» **What you will do**
An exact copy of all the data is the required output.

[Saved data entries]
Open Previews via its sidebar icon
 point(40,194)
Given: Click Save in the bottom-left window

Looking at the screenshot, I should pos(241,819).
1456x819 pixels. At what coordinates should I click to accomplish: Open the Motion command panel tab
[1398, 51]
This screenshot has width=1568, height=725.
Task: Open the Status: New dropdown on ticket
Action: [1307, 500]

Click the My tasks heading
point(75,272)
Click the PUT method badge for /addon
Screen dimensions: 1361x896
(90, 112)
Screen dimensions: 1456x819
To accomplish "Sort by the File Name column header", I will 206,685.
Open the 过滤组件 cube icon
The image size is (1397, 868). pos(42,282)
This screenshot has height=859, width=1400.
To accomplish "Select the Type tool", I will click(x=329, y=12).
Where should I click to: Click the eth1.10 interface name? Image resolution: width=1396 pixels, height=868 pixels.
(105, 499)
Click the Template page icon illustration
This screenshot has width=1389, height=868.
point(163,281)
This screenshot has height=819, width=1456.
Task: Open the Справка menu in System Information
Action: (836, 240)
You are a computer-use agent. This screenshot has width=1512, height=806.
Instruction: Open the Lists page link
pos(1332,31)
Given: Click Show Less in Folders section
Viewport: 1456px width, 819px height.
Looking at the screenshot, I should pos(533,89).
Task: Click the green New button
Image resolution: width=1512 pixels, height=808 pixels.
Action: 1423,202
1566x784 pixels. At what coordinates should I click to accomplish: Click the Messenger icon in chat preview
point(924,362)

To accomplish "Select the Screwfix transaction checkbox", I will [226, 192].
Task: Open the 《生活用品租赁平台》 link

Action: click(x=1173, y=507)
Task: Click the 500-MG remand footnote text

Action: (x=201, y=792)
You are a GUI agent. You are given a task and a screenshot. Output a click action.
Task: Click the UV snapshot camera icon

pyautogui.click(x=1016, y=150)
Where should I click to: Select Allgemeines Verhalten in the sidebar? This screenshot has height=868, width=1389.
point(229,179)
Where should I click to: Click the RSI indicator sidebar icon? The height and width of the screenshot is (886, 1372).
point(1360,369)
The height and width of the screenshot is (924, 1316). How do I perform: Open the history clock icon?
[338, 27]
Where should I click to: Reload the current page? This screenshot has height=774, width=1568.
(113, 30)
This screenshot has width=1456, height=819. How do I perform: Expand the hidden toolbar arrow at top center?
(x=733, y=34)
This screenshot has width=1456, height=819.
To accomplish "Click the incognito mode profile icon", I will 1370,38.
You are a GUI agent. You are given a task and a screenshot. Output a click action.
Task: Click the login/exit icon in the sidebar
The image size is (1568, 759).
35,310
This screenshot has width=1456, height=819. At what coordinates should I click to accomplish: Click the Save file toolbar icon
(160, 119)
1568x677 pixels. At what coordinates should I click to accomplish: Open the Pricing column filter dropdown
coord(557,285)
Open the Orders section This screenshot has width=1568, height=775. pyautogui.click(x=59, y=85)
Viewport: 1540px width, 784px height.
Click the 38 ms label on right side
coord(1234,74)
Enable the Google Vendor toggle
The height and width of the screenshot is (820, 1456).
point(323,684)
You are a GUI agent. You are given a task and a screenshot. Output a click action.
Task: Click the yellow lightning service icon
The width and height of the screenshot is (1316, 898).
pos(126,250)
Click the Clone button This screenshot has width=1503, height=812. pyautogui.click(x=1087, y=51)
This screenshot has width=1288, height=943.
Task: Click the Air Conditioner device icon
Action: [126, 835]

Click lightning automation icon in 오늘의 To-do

» **Solved problem**
Open Previews via its sidebar icon
 point(40,194)
Given: Click Save in the bottom-left window

Looking at the screenshot, I should pos(241,819).
1456x819 pixels. At what coordinates should I click to accomplish: Open the Motion command panel tab
[1398, 51]
This screenshot has width=1568, height=725.
Task: Open the Status: New dropdown on ticket
Action: [1307, 500]

Click the My tasks heading
point(75,272)
Click the PUT method badge for /addon
Screen dimensions: 1361x896
(90, 112)
Screen dimensions: 1456x819
To accomplish "Sort by the File Name column header", I will 206,685.
Open the 过滤组件 cube icon
The image size is (1397, 868). pos(42,282)
This screenshot has height=859, width=1400.
To accomplish "Select the Type tool", I will click(x=329, y=12).
Where should I click to: Click the eth1.10 interface name? Image resolution: width=1396 pixels, height=868 pixels.
(105, 499)
Click the Template page icon illustration
This screenshot has width=1389, height=868.
point(163,281)
This screenshot has height=819, width=1456.
Task: Open the Справка menu in System Information
Action: (836, 240)
You are a computer-use agent. This screenshot has width=1512, height=806.
Instruction: Open the Lists page link
pos(1332,31)
Given: Click Show Less in Folders section
Viewport: 1456px width, 819px height.
Looking at the screenshot, I should pos(533,89).
Task: Click the green New button
Image resolution: width=1512 pixels, height=808 pixels.
Action: 1423,202
1566x784 pixels. At what coordinates should I click to accomplish: Click the Messenger icon in chat preview
point(924,362)

To accomplish "Select the Screwfix transaction checkbox", I will [226, 192].
Task: Open the 《生活用品租赁平台》 link

Action: click(x=1173, y=507)
Task: Click the 500-MG remand footnote text

Action: (x=201, y=792)
You are a GUI agent. You are given a task and a screenshot. Output a click action.
Task: Click the UV snapshot camera icon

pyautogui.click(x=1016, y=150)
Where should I click to: Select Allgemeines Verhalten in the sidebar? This screenshot has height=868, width=1389.
point(229,179)
Where should I click to: Click the RSI indicator sidebar icon? The height and width of the screenshot is (886, 1372).
point(1360,369)
The height and width of the screenshot is (924, 1316). How do I perform: Open the history clock icon?
[338, 27]
Where should I click to: Reload the current page? This screenshot has height=774, width=1568.
(113, 30)
This screenshot has width=1456, height=819. How do I perform: Expand the hidden toolbar arrow at top center?
(x=733, y=34)
This screenshot has width=1456, height=819.
To accomplish "Click the incognito mode profile icon", I will 1370,38.
You are a GUI agent. You are given a task and a screenshot. Output a click action.
Task: Click the login/exit icon in the sidebar
The image size is (1568, 759).
35,310
This screenshot has width=1456, height=819. At what coordinates should I click to accomplish: Click the Save file toolbar icon
(160, 119)
1568x677 pixels. At what coordinates should I click to accomplish: Open the Pricing column filter dropdown
coord(557,285)
Open the Orders section This screenshot has width=1568, height=775. pyautogui.click(x=59, y=85)
Viewport: 1540px width, 784px height.
Click the 38 ms label on right side
coord(1234,74)
Enable the Google Vendor toggle
The height and width of the screenshot is (820, 1456).
point(323,684)
You are a GUI agent. You are given a task and a screenshot. Output a click action.
Task: Click the yellow lightning service icon
The width and height of the screenshot is (1316, 898).
pos(126,250)
Click the Clone button This screenshot has width=1503, height=812. pyautogui.click(x=1087, y=51)
This screenshot has width=1288, height=943.
Task: Click the Air Conditioner device icon
Action: [126, 835]

Click lightning automation icon in 오늘의 To-do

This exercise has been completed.